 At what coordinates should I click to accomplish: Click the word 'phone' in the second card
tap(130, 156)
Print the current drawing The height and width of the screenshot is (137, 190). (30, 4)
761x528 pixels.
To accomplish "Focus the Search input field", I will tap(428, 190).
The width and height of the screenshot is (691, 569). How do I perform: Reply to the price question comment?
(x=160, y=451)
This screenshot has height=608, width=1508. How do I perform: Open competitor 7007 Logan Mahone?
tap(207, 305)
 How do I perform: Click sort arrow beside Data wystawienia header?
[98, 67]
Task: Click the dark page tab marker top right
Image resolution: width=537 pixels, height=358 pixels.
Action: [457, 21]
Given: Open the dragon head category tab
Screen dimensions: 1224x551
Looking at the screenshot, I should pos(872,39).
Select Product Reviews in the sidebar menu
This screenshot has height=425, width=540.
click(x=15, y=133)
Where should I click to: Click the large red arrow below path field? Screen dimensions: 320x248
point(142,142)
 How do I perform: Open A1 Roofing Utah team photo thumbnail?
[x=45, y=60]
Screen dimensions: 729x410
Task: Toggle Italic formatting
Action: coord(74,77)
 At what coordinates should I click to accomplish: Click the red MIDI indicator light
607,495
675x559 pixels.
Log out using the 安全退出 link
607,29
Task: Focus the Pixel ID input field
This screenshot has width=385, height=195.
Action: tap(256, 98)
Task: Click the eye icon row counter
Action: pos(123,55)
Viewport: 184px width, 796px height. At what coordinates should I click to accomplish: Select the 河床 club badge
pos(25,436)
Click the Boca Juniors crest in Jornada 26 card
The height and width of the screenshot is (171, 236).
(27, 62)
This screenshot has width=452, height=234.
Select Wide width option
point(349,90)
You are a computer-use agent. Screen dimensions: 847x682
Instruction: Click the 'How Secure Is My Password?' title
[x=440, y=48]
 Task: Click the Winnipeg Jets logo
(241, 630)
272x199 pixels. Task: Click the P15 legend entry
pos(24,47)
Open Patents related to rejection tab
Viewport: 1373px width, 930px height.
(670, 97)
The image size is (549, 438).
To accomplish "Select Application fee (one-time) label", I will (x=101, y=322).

------------------------------------

# Exercise aim
Copy out the rows word for word, starting at the line containing "675x559 pixels." and ending at the line containing "point(349,90)", both lines included.

# Result below
675x559 pixels.
Log out using the 安全退出 link
607,29
Task: Focus the Pixel ID input field
This screenshot has width=385, height=195.
Action: tap(256, 98)
Task: Click the eye icon row counter
Action: pos(123,55)
Viewport: 184px width, 796px height. At what coordinates should I click to accomplish: Select the 河床 club badge
pos(25,436)
Click the Boca Juniors crest in Jornada 26 card
The height and width of the screenshot is (171, 236).
(27, 62)
This screenshot has width=452, height=234.
Select Wide width option
point(349,90)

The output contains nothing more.